Making A Mystery Stew

Feb
10

I was down to very little meat in the freezers here last week since I haven’t had a chance, due to weather, to pick up my venison that I had processed. But I did find, forgotten, some nice meaty lamb stew bones. I decided to make a stew. Only I couldn’t go to the store. So I decided to make mystery stew–with what I had on hand!

What is a stew anyway? What sets it apart from soup? A stew is a dish of meat and vegetables cooked slowly in liquid. (Or a state of great anxiety, but that’s not the kind of stew we’re talking about here. Unless we’re talking about my great anxiety over all this bad weather, which relates to the other stew due to my inability to get to the store.) A soup is a dish of meat and/or vegetables combined with liquid (such as broth or stock) and boiled.
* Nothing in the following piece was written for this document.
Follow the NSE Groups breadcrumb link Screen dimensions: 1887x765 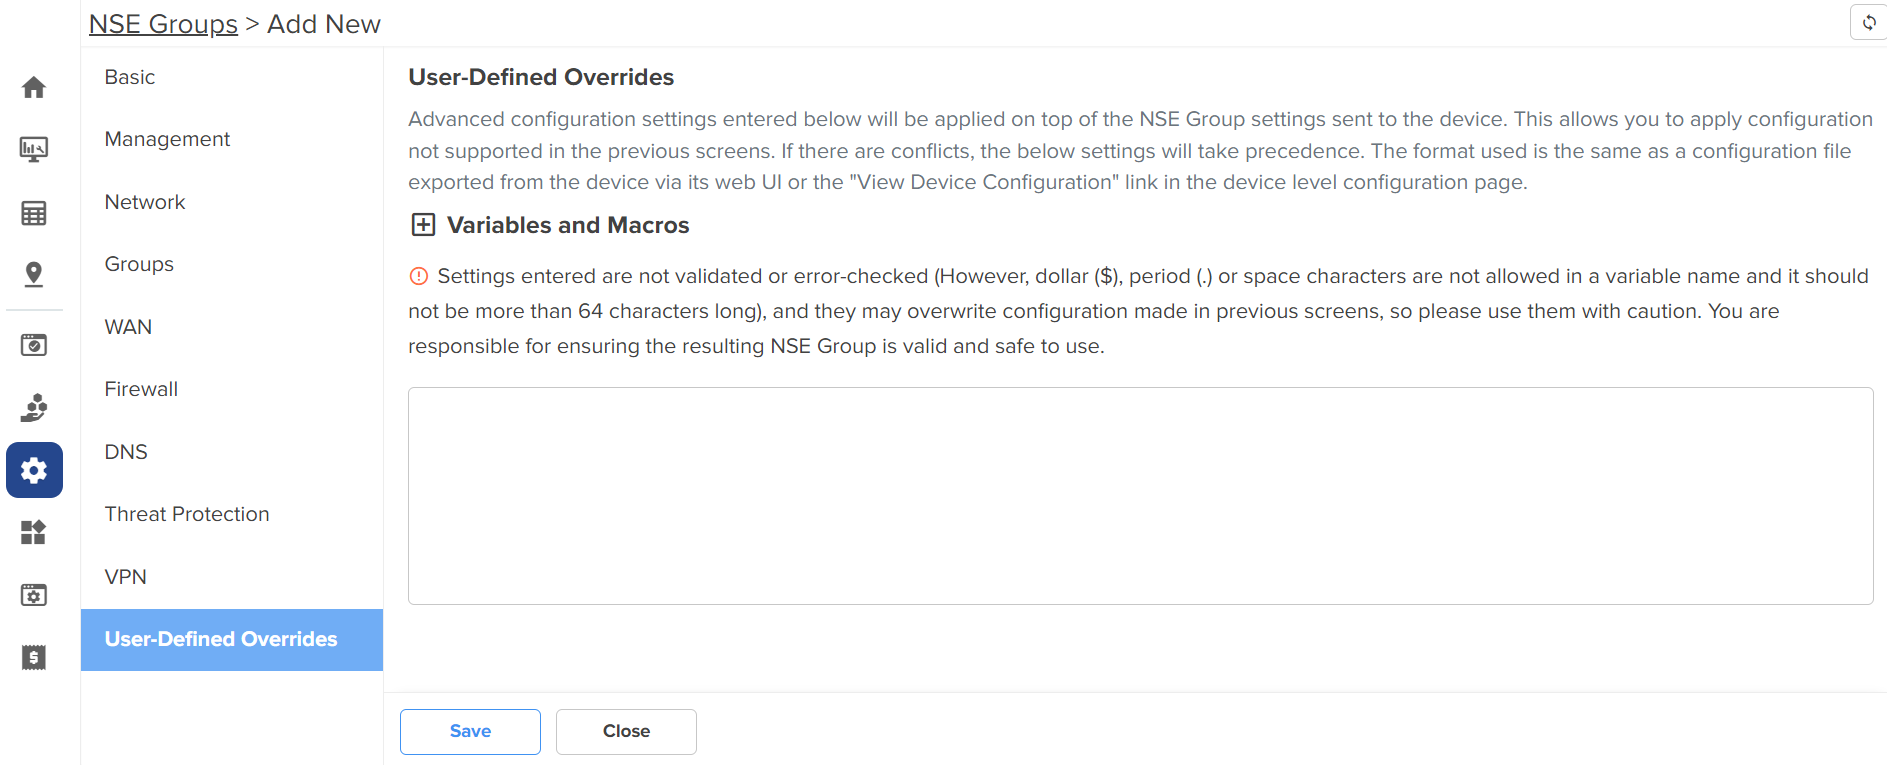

Well, really, soups and stews are awfully similar because sometimes soups are simmered slowly also. Who makes up these definitions? I’m calling this a stew.

I would have liked to have made a more traditional lamb stew, which might have included peas and carrots and potatoes, but I had no peas and carrots. I did have beans. And potatoes. And bacon. I needed something green, and decided to make do with some chopped romaine. (I would have added onions, and did have onions, but Morgan doesn’t like onions so I try to be considerate.) I started with about two cups of dry beans.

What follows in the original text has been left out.